Which of the following is an accurate statement about the appropriateness of CPR for this patient?
- CPR may be withheld in the presence of the DNR order only if the patient was determined to be incompetent.
- CPR may be withheld based on the living will since the patient suffered a cardiopulmonary arrest.
- A healthcare provider may not withhold CPR based on the DNR order without the existence of the living will.
- The healthcare provider may withhold CPR based on the DNR order without the provisions expressed in the patient’s living will becoming applicable.
- All of the following are strategies that would help reduce the risk of misinterpretation and/or miscommunication of a living will or DNR order EXCEPT:
- Determine on admission whether a patient has a living will, and ensure that it is appropriately documented in the patient’s medical record.

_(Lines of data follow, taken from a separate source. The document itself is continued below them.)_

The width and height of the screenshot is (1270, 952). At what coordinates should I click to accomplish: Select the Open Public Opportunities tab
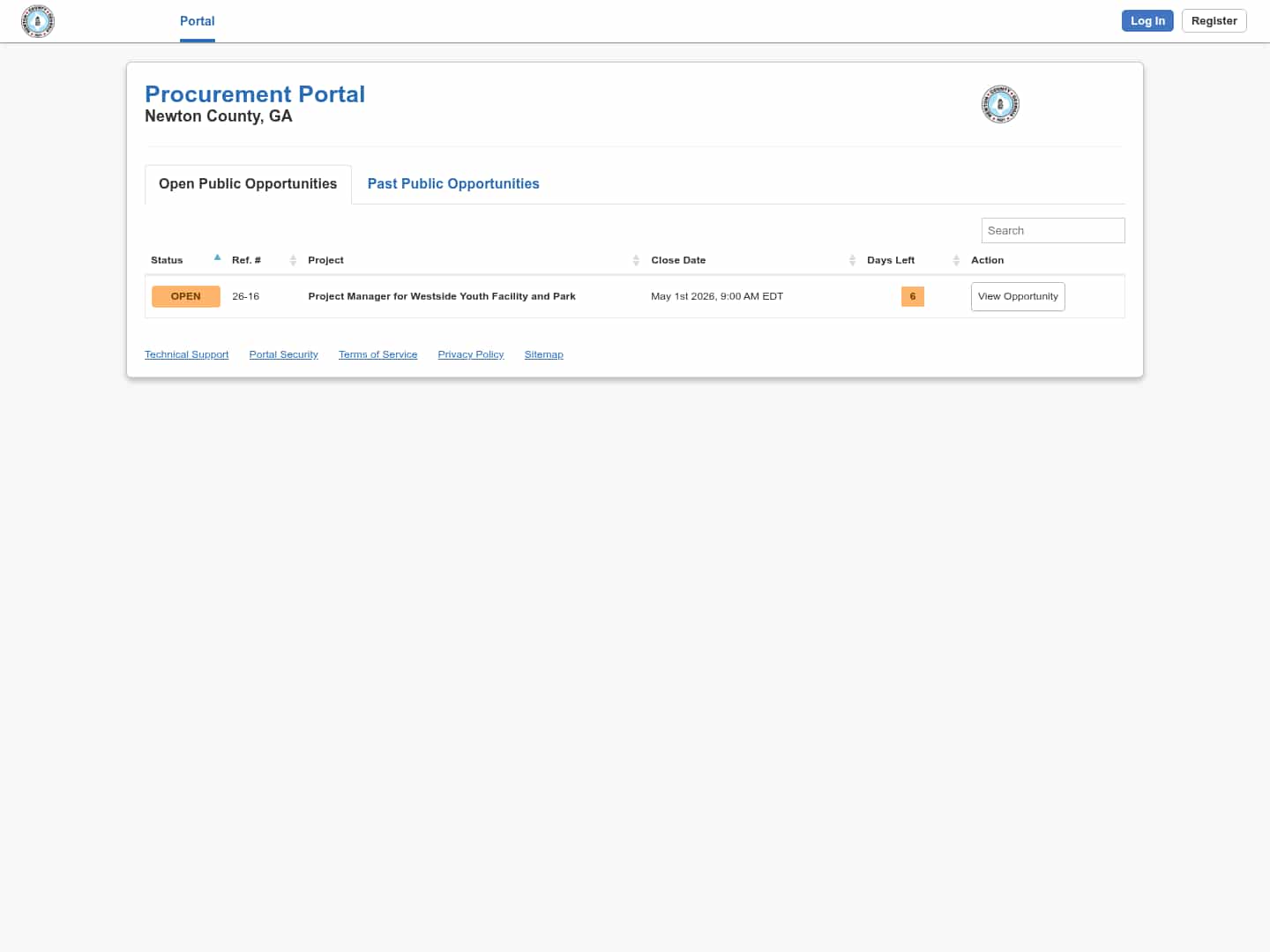pos(248,184)
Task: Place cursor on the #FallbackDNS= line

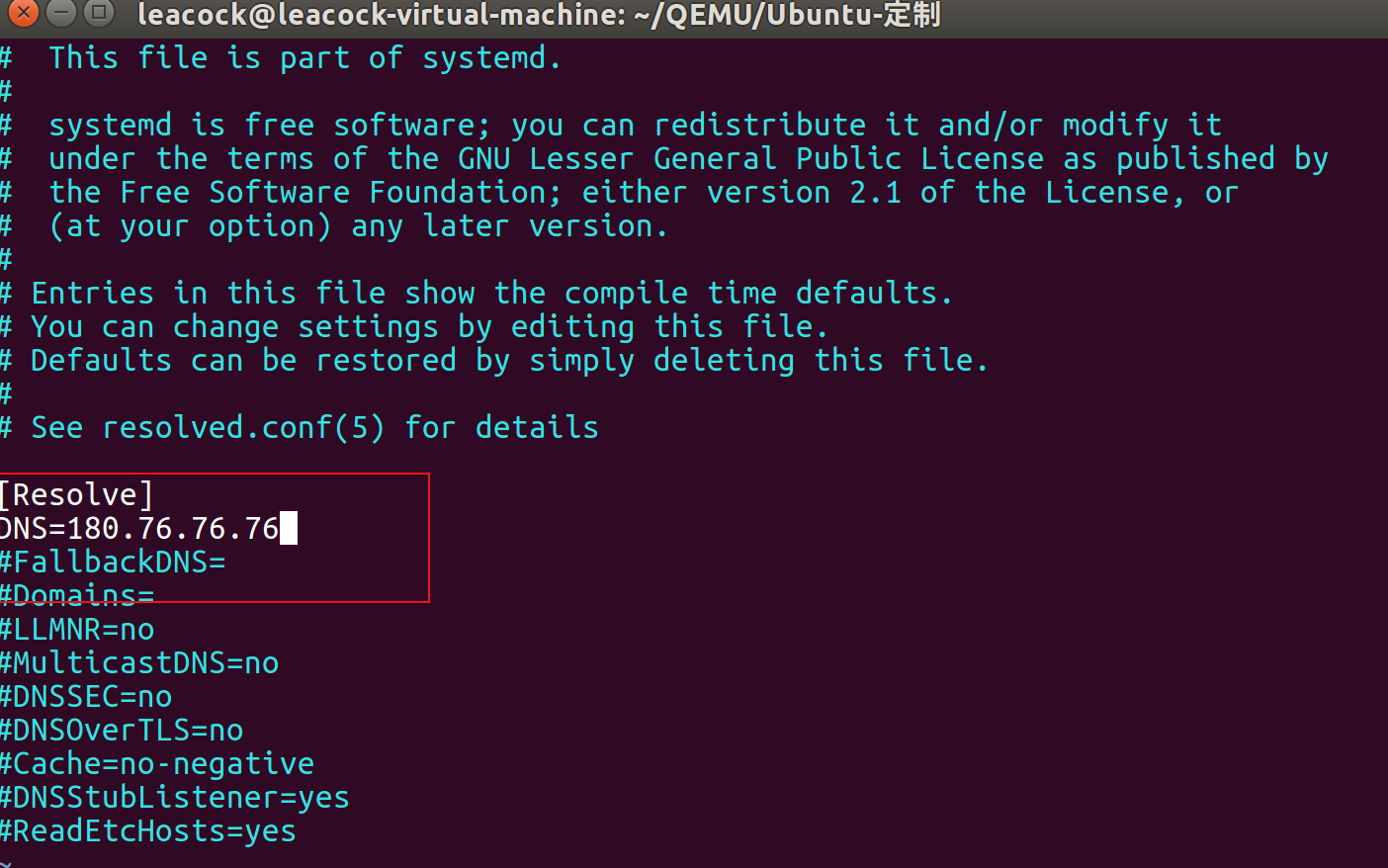Action: pos(112,562)
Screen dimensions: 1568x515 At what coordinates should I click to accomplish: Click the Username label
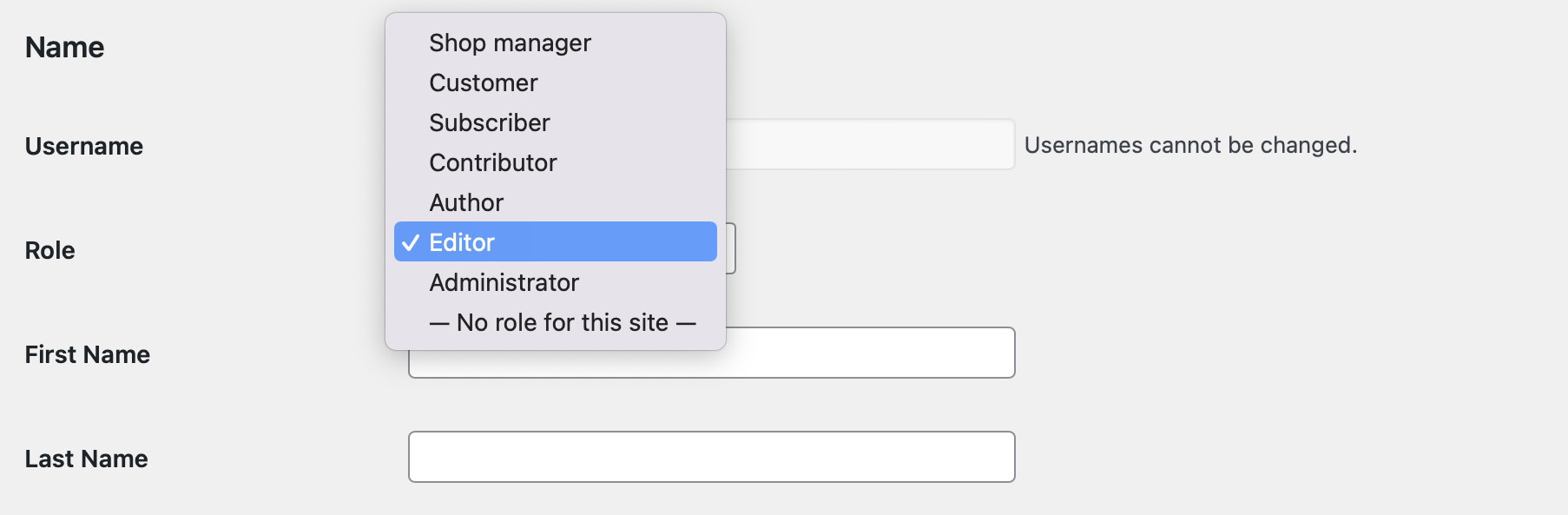pos(84,146)
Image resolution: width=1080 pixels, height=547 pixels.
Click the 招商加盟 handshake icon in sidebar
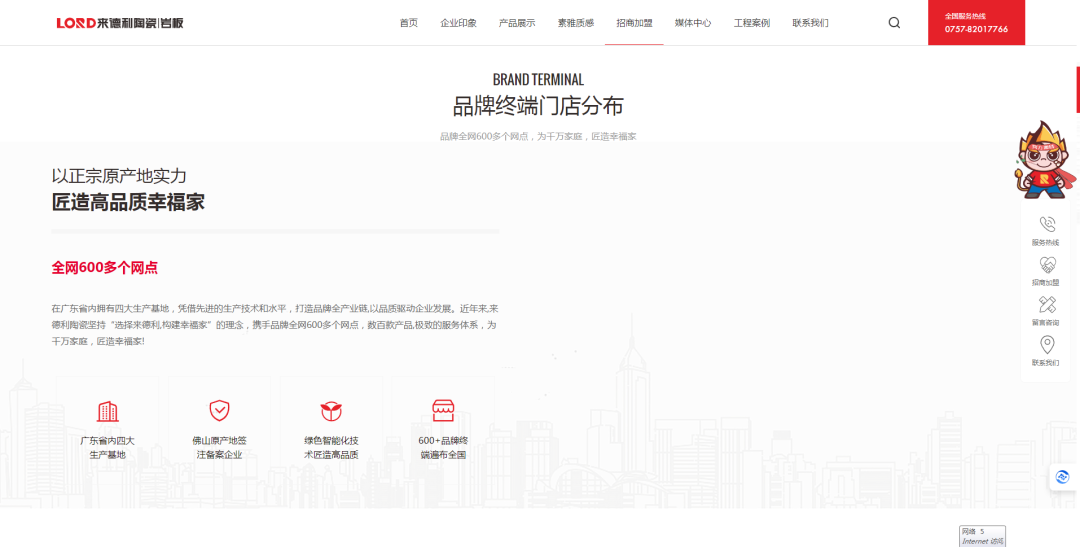[x=1047, y=265]
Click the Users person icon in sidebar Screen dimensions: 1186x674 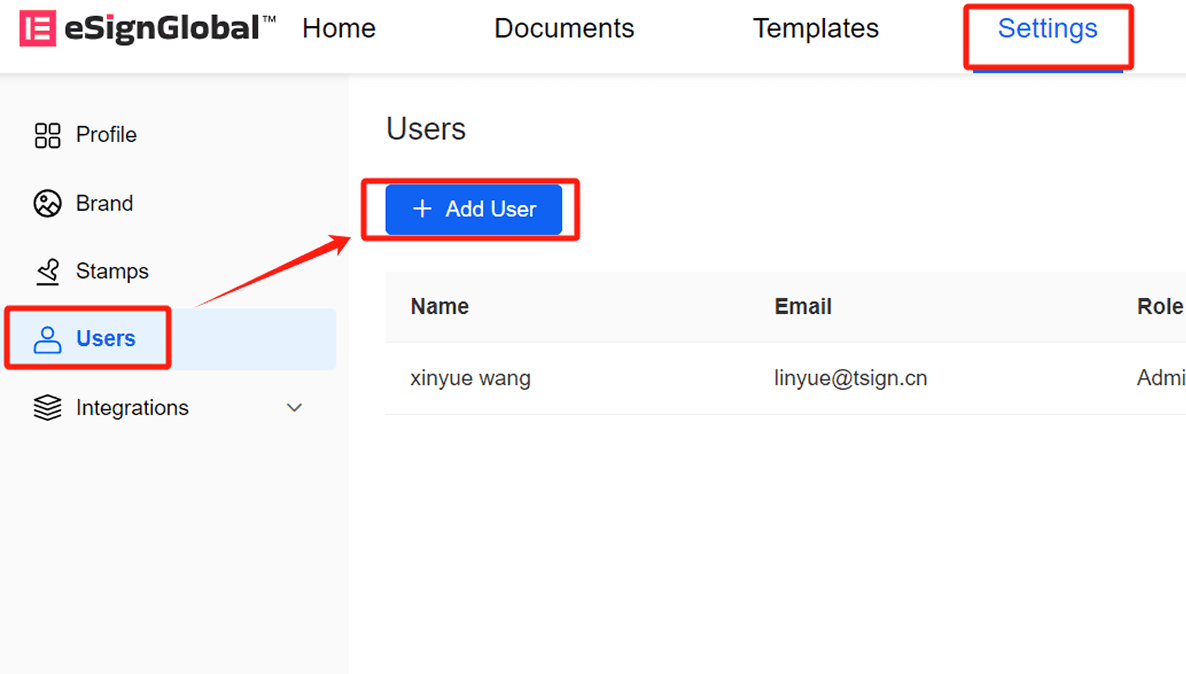click(x=47, y=339)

- Recognize that obtaining skills training in communication about end-of-life decision making is best delegated to the hospital ethics committee.
- Ensure that residents, attending physicians, and nursing staff recognize that a DNR order applies only to cardiopulmonary arrest and has no effect on any other treatment decision.
- Ensure that patients, families, and/or surrogates understand the terminology contained in a living will and/or DNR order.